--- ACTION ITEM ---
All that should come back is the lines of the data below from the one containing "Instruction: Open M" to the one containing "The width and height of the screenshot is (1372, 879).", inclusive, exactly as they stand.

--- Dataset entries ---

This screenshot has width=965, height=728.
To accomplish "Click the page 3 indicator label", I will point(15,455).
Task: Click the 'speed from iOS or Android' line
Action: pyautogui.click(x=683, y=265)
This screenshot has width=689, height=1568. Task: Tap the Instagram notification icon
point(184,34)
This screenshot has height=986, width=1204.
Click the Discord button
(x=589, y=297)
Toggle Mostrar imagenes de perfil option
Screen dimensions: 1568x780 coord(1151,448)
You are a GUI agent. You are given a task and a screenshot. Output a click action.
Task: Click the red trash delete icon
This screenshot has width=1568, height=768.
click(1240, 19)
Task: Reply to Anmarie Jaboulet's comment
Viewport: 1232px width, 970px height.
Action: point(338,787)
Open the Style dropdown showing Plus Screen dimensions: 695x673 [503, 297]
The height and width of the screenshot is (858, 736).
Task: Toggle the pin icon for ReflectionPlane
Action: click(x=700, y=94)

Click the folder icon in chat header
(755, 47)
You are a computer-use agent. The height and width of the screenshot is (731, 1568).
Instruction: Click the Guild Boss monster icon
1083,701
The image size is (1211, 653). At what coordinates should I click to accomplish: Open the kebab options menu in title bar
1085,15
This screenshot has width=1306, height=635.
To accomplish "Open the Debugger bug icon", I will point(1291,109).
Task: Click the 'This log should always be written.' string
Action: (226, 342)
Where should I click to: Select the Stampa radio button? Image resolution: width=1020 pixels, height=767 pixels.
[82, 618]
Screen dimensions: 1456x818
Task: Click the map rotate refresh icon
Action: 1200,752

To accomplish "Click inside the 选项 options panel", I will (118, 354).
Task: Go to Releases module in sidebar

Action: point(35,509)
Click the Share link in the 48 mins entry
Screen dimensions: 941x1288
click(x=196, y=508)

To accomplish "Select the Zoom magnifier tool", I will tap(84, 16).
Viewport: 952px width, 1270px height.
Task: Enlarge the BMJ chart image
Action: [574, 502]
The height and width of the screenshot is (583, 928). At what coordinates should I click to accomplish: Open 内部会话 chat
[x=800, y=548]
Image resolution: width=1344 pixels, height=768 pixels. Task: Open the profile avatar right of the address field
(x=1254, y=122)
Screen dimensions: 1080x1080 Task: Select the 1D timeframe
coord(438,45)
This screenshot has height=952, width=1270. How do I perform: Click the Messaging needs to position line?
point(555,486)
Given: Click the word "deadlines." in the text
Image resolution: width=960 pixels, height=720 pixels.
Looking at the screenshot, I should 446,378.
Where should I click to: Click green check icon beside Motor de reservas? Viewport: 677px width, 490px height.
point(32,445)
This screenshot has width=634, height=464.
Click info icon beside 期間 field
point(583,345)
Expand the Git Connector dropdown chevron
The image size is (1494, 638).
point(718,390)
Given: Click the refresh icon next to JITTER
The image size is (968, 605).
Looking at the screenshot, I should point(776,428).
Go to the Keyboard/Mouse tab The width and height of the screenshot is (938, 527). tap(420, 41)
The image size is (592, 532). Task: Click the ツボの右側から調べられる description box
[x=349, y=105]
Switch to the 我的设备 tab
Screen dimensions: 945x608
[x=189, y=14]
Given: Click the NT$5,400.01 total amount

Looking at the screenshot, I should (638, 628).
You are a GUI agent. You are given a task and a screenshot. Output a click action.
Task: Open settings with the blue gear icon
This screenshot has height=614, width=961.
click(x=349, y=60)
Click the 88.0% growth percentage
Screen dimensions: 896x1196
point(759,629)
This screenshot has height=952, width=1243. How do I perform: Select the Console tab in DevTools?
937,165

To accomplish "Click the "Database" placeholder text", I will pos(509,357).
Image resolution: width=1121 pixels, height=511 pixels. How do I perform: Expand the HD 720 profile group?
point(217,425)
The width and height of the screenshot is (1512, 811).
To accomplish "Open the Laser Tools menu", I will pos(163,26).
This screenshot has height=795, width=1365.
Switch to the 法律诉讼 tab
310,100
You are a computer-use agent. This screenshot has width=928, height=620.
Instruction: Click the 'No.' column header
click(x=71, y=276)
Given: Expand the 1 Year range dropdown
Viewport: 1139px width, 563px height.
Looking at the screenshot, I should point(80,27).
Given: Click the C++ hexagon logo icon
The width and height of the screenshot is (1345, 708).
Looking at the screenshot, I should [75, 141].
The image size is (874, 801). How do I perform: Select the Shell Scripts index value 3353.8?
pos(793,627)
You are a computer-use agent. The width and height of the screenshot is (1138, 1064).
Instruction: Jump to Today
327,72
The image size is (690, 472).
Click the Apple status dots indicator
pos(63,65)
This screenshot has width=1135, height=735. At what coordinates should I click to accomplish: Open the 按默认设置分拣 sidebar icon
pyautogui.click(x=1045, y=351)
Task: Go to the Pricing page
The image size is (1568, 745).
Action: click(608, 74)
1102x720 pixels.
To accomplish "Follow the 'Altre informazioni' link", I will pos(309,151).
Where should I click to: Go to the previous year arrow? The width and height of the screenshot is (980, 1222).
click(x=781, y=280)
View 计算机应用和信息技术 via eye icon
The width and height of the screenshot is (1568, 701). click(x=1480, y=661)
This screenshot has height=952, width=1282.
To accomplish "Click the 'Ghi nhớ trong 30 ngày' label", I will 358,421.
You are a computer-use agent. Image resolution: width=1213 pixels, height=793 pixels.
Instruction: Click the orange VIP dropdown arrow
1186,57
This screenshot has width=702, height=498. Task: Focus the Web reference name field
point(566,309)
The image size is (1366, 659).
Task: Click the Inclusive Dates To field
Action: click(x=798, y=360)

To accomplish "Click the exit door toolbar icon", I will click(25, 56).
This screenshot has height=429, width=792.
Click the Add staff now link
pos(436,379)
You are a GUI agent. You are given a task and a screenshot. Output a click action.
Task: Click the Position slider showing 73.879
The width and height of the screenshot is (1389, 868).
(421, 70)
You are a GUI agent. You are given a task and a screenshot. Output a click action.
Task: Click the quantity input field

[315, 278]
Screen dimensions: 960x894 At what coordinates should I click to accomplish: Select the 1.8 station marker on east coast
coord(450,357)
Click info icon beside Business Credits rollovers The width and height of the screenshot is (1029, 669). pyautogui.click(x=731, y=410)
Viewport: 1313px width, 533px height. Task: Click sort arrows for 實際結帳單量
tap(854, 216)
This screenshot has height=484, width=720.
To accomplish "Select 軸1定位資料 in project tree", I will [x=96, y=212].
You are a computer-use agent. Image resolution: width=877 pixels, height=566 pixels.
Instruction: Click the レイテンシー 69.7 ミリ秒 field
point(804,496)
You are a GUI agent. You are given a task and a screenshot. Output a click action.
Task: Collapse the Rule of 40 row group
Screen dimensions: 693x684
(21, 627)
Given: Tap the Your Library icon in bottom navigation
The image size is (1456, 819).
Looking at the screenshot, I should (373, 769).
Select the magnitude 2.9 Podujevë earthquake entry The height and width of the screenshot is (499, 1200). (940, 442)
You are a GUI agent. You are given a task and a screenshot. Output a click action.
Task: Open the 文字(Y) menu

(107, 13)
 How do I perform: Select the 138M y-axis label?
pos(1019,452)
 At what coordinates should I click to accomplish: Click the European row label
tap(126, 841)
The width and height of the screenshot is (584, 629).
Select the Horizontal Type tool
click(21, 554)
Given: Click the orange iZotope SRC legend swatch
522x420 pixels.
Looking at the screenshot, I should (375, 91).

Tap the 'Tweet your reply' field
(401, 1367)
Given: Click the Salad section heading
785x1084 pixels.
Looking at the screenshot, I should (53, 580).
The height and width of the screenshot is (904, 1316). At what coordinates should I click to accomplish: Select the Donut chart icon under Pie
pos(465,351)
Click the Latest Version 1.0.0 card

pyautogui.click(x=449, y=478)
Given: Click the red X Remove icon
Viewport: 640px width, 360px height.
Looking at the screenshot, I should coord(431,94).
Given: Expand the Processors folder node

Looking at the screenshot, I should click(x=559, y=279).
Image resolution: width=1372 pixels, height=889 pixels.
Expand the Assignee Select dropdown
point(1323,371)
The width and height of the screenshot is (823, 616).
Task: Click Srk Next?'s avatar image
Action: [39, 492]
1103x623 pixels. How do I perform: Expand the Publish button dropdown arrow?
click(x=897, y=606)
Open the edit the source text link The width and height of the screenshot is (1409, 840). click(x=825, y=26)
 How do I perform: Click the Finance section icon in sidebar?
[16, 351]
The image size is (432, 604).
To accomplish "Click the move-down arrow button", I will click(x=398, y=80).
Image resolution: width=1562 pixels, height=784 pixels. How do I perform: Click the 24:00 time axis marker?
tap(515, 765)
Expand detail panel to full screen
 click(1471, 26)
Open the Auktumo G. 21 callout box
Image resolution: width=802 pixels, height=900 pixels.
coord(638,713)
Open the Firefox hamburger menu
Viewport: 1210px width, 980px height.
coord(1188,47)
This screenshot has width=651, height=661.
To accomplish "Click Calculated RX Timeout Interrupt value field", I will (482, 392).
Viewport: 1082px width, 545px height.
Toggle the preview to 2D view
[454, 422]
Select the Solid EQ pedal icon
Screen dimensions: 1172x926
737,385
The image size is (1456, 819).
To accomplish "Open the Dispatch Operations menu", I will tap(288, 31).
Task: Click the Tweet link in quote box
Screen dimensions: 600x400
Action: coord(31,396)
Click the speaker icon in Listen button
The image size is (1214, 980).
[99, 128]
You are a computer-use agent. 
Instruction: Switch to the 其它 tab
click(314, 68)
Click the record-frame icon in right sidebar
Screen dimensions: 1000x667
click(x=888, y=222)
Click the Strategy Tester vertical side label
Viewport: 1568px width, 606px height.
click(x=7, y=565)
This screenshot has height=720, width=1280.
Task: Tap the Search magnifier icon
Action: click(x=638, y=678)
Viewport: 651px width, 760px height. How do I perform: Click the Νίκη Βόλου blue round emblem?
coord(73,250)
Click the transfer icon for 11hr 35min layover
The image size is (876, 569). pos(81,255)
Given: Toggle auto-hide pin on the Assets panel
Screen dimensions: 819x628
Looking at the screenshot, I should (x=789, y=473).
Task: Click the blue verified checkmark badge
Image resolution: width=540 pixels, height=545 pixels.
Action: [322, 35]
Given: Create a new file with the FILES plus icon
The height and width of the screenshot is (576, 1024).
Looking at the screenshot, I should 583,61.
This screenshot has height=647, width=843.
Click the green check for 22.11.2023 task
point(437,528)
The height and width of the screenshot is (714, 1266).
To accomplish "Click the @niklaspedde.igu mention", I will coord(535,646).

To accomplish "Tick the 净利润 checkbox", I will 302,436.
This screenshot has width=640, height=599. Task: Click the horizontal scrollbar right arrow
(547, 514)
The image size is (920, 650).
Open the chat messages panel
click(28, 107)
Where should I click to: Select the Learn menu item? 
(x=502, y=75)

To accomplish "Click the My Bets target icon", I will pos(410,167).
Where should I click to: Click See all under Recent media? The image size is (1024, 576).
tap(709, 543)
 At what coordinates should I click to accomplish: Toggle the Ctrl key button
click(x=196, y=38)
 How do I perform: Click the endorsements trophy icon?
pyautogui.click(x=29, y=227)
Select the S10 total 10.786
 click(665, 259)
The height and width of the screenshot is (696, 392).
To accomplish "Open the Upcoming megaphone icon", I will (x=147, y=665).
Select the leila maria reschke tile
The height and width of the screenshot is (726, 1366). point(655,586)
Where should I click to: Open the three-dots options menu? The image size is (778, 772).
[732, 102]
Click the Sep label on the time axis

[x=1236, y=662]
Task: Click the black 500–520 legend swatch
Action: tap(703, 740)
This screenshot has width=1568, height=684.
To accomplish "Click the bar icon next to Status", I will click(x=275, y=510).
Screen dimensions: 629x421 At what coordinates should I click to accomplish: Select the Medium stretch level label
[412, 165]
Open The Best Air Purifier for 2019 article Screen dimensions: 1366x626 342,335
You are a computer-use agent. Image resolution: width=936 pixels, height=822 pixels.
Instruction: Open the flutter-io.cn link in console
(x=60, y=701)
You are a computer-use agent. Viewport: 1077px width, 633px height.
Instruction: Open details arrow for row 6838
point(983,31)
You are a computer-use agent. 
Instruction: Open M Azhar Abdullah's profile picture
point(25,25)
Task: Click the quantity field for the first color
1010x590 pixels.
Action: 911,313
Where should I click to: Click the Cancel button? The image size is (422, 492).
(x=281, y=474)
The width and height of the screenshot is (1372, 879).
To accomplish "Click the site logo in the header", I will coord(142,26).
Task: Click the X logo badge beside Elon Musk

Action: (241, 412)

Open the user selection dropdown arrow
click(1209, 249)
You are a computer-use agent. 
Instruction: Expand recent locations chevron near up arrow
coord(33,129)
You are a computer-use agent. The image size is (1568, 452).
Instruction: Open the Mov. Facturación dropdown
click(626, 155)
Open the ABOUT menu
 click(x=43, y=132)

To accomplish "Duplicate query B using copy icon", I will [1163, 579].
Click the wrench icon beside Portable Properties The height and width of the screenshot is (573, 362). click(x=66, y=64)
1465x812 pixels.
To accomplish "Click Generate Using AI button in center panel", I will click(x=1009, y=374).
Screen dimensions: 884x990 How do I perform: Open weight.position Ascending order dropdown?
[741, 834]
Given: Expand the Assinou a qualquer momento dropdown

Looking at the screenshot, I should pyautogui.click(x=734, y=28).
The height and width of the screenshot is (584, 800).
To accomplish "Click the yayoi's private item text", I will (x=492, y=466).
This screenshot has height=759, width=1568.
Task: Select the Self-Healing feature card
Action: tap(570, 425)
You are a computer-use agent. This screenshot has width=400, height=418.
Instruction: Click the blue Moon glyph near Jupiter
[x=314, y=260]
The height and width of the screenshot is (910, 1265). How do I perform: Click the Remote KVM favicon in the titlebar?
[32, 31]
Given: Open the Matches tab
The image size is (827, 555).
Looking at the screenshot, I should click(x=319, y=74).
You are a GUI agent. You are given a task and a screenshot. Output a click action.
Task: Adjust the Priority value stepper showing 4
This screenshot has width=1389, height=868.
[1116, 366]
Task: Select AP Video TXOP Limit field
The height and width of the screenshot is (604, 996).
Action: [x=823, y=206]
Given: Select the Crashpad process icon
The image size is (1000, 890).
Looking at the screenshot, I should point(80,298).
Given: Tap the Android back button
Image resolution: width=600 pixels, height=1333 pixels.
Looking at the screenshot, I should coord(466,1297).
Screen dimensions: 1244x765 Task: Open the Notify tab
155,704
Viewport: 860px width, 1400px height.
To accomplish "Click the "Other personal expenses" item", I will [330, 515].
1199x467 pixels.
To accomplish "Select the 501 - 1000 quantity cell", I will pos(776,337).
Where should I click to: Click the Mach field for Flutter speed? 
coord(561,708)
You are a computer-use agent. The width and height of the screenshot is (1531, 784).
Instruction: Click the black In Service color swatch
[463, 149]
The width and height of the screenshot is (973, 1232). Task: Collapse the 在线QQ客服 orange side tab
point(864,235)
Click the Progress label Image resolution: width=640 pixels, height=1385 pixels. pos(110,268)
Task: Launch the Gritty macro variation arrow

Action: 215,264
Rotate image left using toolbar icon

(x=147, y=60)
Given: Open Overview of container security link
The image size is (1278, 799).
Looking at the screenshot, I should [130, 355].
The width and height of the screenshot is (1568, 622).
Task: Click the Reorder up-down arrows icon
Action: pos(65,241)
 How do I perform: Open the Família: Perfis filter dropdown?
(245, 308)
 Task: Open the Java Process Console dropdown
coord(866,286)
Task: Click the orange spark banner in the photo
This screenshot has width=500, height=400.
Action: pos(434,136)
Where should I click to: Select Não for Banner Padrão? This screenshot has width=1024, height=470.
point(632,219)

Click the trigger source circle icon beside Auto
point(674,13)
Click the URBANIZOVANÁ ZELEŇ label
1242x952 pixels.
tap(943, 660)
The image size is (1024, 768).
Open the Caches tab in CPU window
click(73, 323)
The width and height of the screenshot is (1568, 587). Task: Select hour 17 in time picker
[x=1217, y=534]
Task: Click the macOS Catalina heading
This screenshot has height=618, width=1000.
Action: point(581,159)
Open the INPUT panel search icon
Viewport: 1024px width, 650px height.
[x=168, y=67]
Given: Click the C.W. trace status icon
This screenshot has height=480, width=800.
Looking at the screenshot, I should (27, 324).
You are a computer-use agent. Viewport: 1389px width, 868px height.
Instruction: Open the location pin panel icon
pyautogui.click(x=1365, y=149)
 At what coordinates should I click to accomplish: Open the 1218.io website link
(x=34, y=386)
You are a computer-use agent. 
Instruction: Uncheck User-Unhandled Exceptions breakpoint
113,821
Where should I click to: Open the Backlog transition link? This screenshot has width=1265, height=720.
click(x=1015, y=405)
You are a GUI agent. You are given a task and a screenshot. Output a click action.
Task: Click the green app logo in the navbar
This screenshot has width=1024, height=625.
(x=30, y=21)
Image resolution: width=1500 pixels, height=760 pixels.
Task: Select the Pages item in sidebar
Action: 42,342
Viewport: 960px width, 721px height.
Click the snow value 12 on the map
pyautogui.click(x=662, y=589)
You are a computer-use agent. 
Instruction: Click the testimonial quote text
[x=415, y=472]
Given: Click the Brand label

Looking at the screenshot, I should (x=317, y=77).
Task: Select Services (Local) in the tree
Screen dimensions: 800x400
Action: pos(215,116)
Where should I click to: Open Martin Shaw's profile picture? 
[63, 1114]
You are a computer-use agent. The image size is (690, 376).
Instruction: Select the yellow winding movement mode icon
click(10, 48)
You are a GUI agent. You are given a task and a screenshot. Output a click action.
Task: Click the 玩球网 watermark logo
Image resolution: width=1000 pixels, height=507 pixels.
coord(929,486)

--- ANSWER TO THE EXERCISE ---
Instruction: Open M Azhar Abdullah's profile picture
point(25,25)
Task: Click the quantity field for the first color
1010x590 pixels.
Action: 911,313
Where should I click to: Click the Cancel button? The image size is (422, 492).
(x=281, y=474)
The width and height of the screenshot is (1372, 879).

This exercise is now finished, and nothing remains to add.